We authenticate users on “what they know” basis. We assume that if somebody khows login details he has a right to use our services.
With OpenID all we get is clarification that the user indeed pointed us to a valid OpenID server.
Weeding out spammers is hard enough on a server with a thousand users. Imagine managing millions of OpenID URLs.
I’m not against OpenID I just don’t UNDERSTAND it. If somebody could clarify this I’d be more than happy. Their site just says that OpenID is not a trust system.
August 1st, 2006 at 12:42 am
RuinDweller,
Whatever anti-spam measures you normally use can be applied to OpenID logins as well. OpenID is not an anti-spam measure, nor does it interfere with your anti-spam measures.
OpenID doesn’t remove the “what they know” test. The OpenID server specified by the user still checks that the user knows his or her login details for you. The only difference with OpenID is that your site doesn’t have access to the user’s login credentials.
Precisely, what a successful OpenID login to your site tells you is that the user that logged in has control over the content of the URL they provided. Whether or not you trust the owner of that URL to not be a spammer is a separate issue, and one not handled by OpenID (nor is it handled by any other user authentication scheme).

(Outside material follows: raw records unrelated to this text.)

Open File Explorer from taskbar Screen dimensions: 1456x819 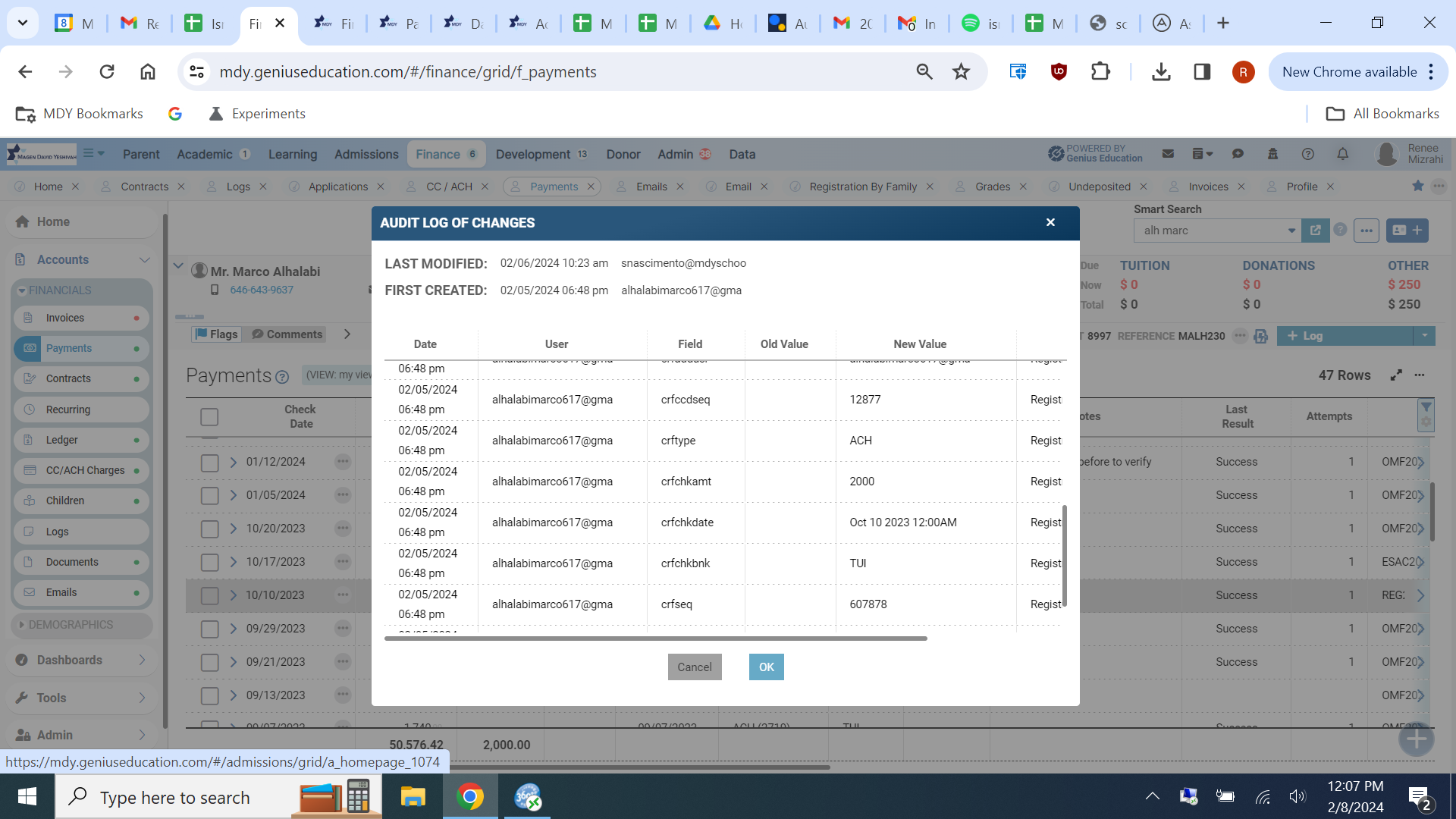(x=413, y=797)
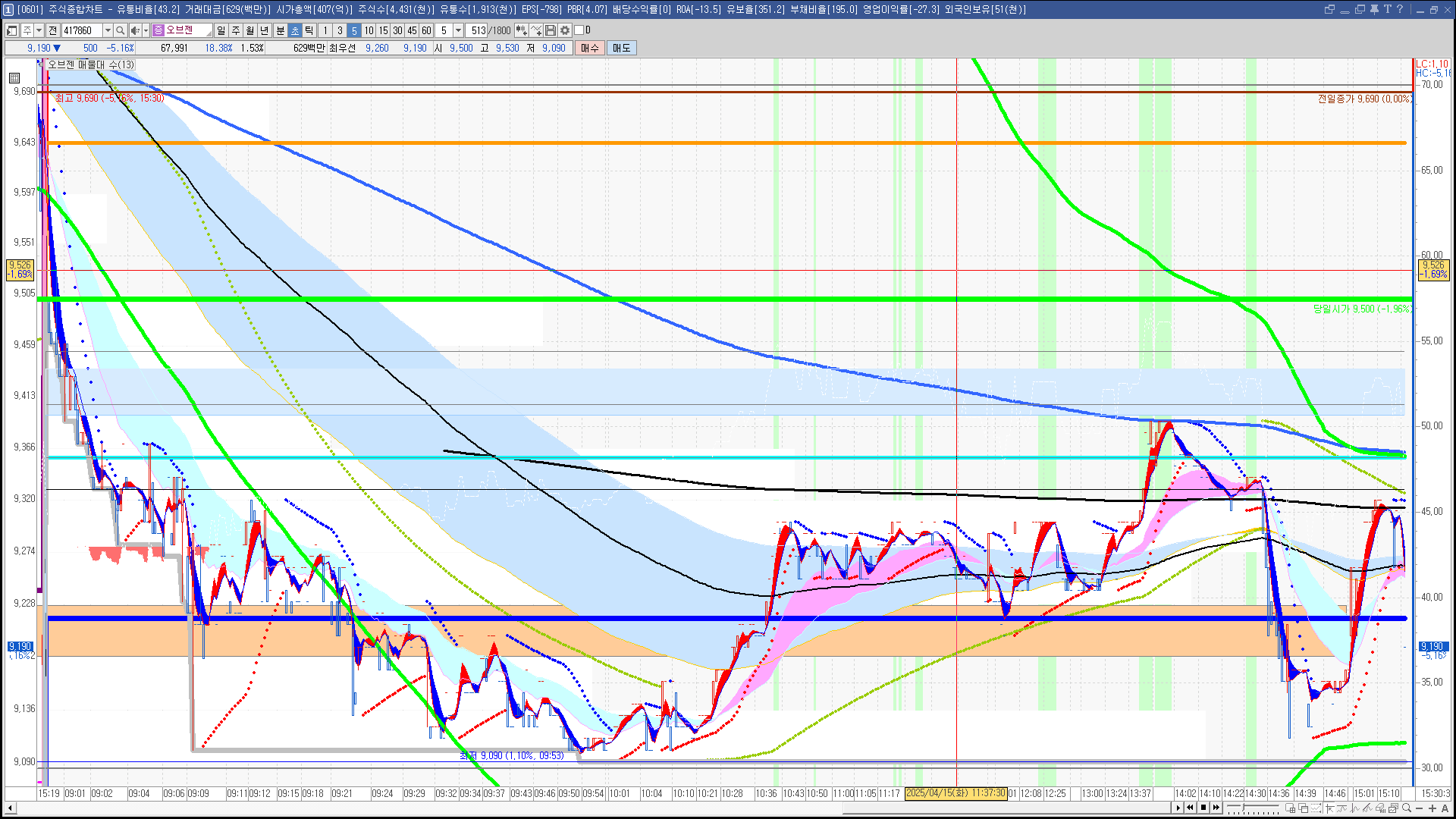Image resolution: width=1456 pixels, height=819 pixels.
Task: Select the 분 (minute) period toggle
Action: point(280,30)
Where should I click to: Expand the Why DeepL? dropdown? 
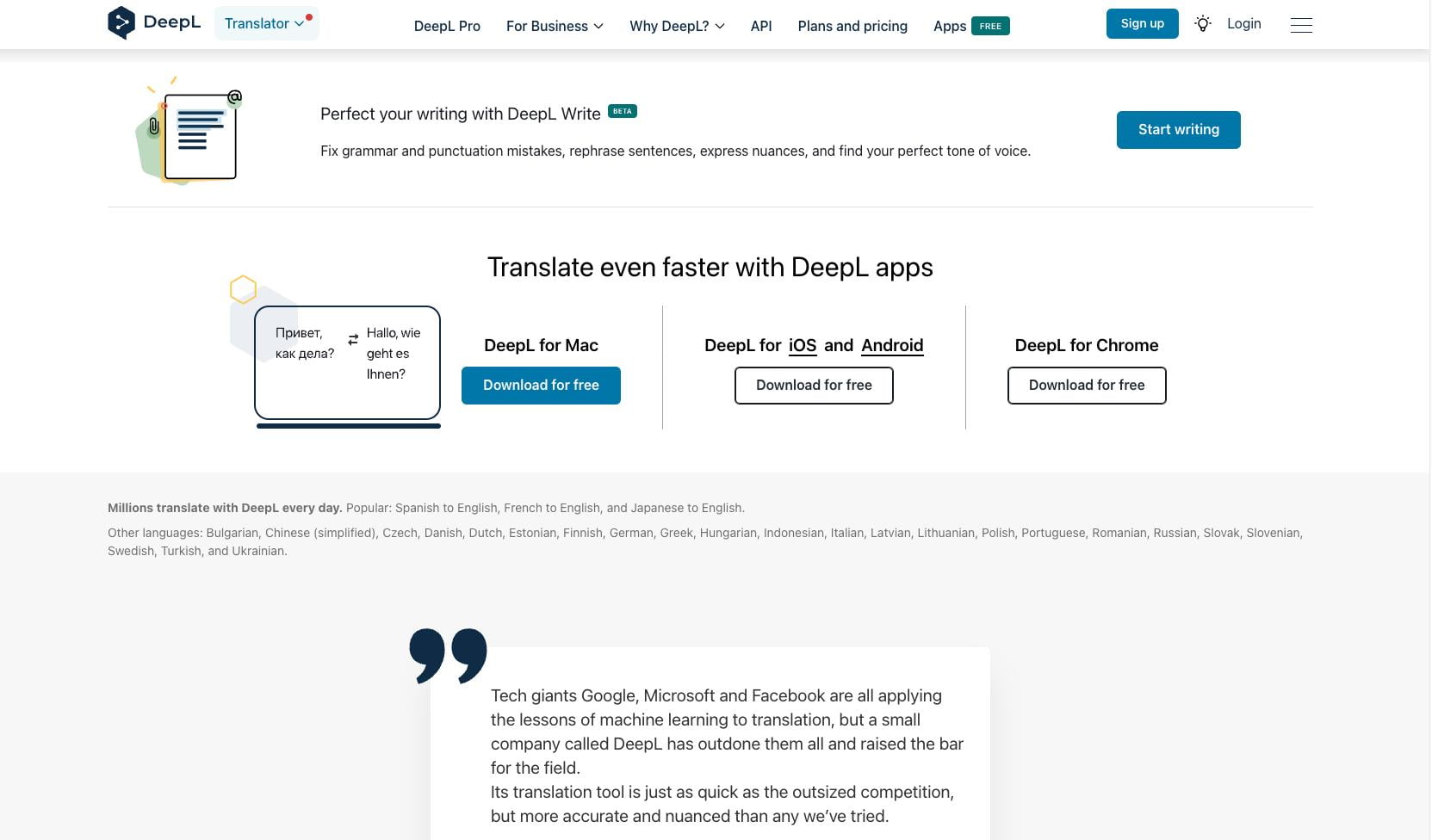(x=676, y=26)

August 12th, 2006 at 12:29 pm
[…] Before our week in Montreal, there was the cottage, which was four days of lakeside bliss with long-missed friends. After the lights finally came on, everything went perfectly up until the last hour before we all left, when Chris walked through a screen door and his girlfriend Lou dropped her car keys in the lake. My best guess is that they didn’t want to leave, and were doing their best to delay the inevitable.And before the cottage, there was my week at OSCON in Portland. I blogged the nitty gritties of that in detail at SitePoint, but in general it was an astonishing gathering of talent. Attendees routinely sat in sessions coding some personal project or other, or participating in the conference “back channel” on IRC. At one point during the final day, I walked into a men’s room behind a fellow toting an open laptop who proceeded to stand at a urinal and continue to surf the web with the laptop in his free hand. […]
May 17th, 2007 at 6:08 am
RuinDweller, also, using an OpenID, you can identify a user and track him, e.g. you could show all posts by that user.